Acceleration Analysis

Significance

This is important because of $\Sigma F=ma$ where we want to find points of large force

For solving questions, you need to be given ${\theta }_2$, ${\omega }_2$, and ${\alpha }_2$

Acceleration of a point P Polar Form $A_p=p\alpha j{e}^{j\theta }-p{\omega }^2{e}^{j\theta }$
Rectangular Form
$A_p=p\alpha \left(-\sin \theta +j\cos \theta \right)-p{\omega }^2\left(\cos \theta +j\sin \theta \right)$
Where the first term is the tangential component and the second term is the normal component

Types of acceleration

Absolute Acceleration: Acceleration w.r.t a point on the same body fixed at the origin of a global coordinate system
Acceleration Difference: Acceleration with respect to a point on the same body that is not fixed
Relative Acceleration: Acceleration with respect to a point on a different body that is not fixed

Vector Loop Analysis For a Four Bar Linkage

1. Check the reference frame / coordinate system to make sure that $R_1$ is fixed with an angle of zero w.r.t the x-axis
2. If you don’t have ${\theta }_3$ and ${\theta }_4$ you need to do a position analysis first, if you don’t have ${\omega }_3$ and ${\omega }_4$ you need to do a velocity analysis first
3. Solve for the ABC’s

$$A=c\sin {\theta }_4$$ $$B=b\sin {\theta }_3$$ $$C=a{\alpha }_2\sin {\theta }_2+a{\omega }_2^2\cos {\theta }_2+b{\omega }_3^2\cos {\theta }_3-c{\omega }_4^2\cos {\theta }_4$$ $$D=c\cos {\theta }_4$$ $$E=b\cos {\theta }_3$$ $$F=a{\alpha }_2\cos {\theta }_2-a{\omega }_2^2\sin {\theta }_2-b{\omega }_3^2\sin {\theta }_3+c{\omega }_4^2\sin {\theta }_4$$

4. Calculate angular accelerations

$${\alpha }_3=\frac{CD-AF}{AE-BD}$$ $${\alpha }_4=\frac{CE-BF}{AE-BD}$$

5. Solve for linear accelerations in potentially both configurations (open and crossed)

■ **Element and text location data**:

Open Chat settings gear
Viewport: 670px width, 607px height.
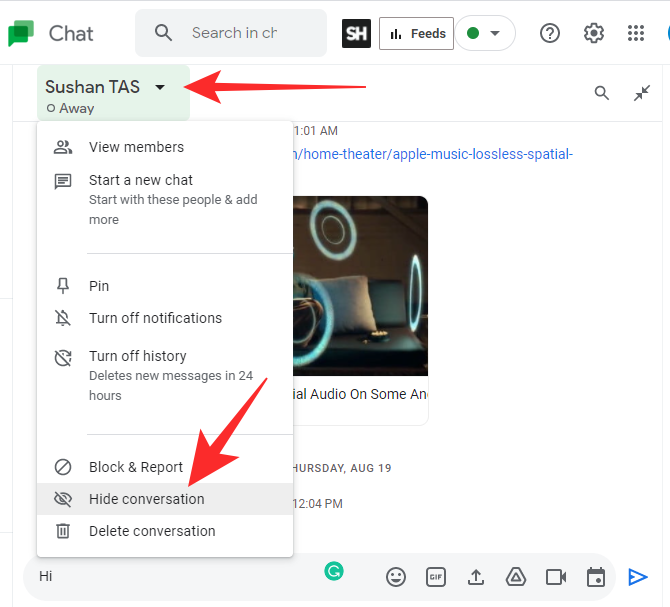(594, 33)
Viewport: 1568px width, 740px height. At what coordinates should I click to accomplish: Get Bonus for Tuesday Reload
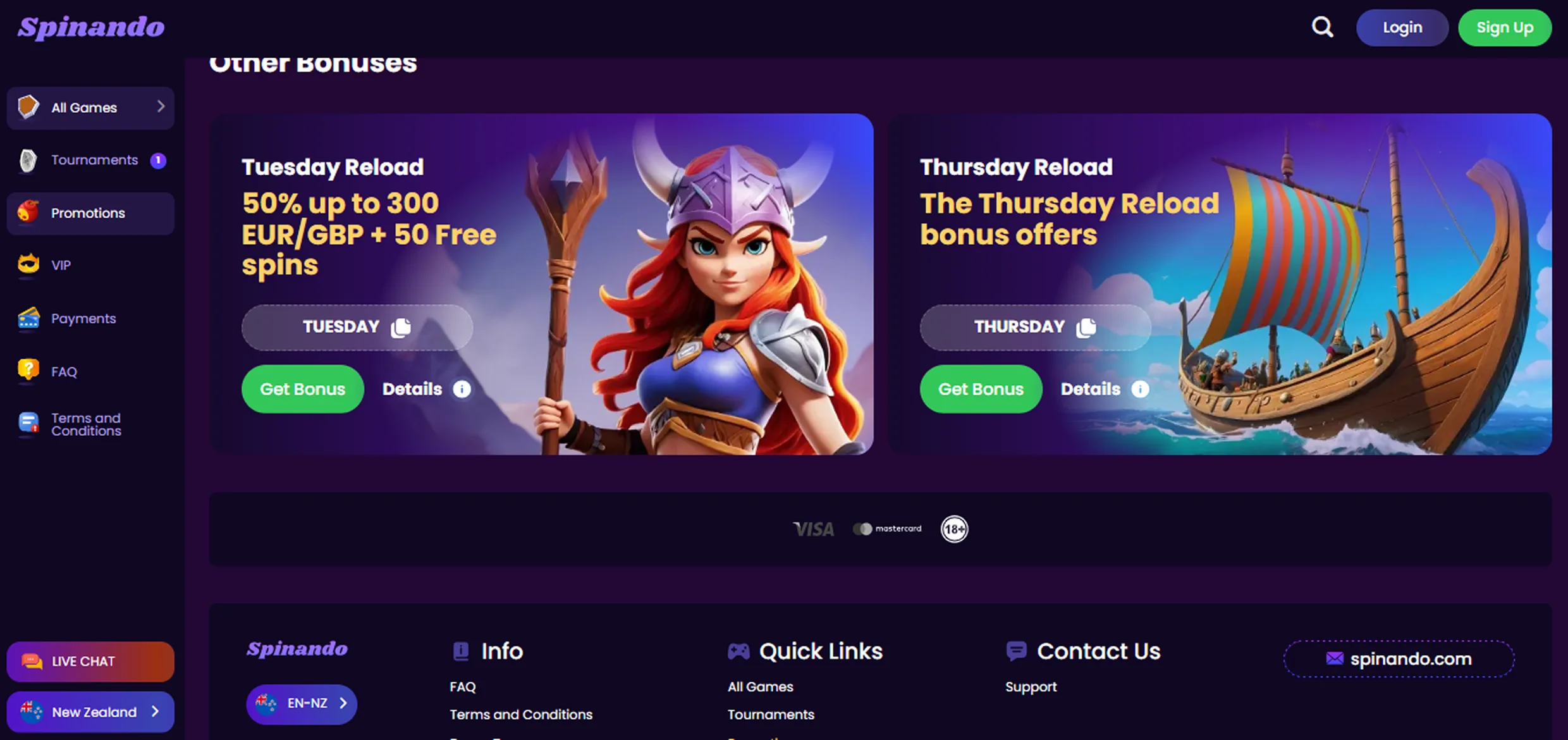click(x=302, y=389)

■ **Instruction 1**: Select each line of the records that contains the string "Viewport".
■ **Instruction 2**: Continue the notes on acceleration analysis for a four bar linkage, starting after their final line.
The acceleration analysis notes and the records have no connection to each other.

■ **Result 1**:
Viewport: 670px width, 607px height.
Viewport: 1568px width, 740px height. At what coordinates should I click to accomplish: Get Bonus for Tuesday Reload

■ **Result 2**:
$${\mathbf{A}}_A=a{\alpha }_2\left(-\sin {\theta }_2+j\cos {\theta }_2\right)-a{\omega }_2^2\left(\cos {\theta }_2+j\sin {\theta }_2\right)$$ $$=-a{\alpha }_2\sin {\theta }_2-a{\omega }_2^2\cos {\theta }_2+j\left(a{\alpha }_2\cos {\theta }_2-a{\omega }_2^2\sin {\theta }_2\right)$$ $${\mathbf{A}}_{BA}=b{\alpha }_3\left(-\sin {\theta }_3+j\cos {\theta }_3\right)-b{\omega }_3^2\left(\cos {\theta }_3+j\sin {\theta }_3\right)$$ $$=-b{\alpha }_3\sin {\theta }_3-b{\omega }_3^2\cos {\theta }_3+j\left(b{\alpha }_3\cos {\theta }_3-b{\omega }_3^2\sin {\theta }_3\right)$$ $${\mathbf{A}}_B=c{\alpha }_4\left(-\sin {\theta }_4+j\cos {\theta }_4\right)-c{\omega }_4^2\left(\cos {\theta }_4+j\sin {\theta }_4\right)$$ $$=-c{\alpha }_4\sin {\theta }_4-c{\omega }_4^2\cos {\theta }_4+j\left(c{\alpha }_4\cos {\theta }_4-c{\omega }_4^2\sin {\theta }_4\right)$$

Vector Loop Analysis For a Cranker-Slider

Once again, make sure $R_1$ is coincident with the X-axis

Parameter check?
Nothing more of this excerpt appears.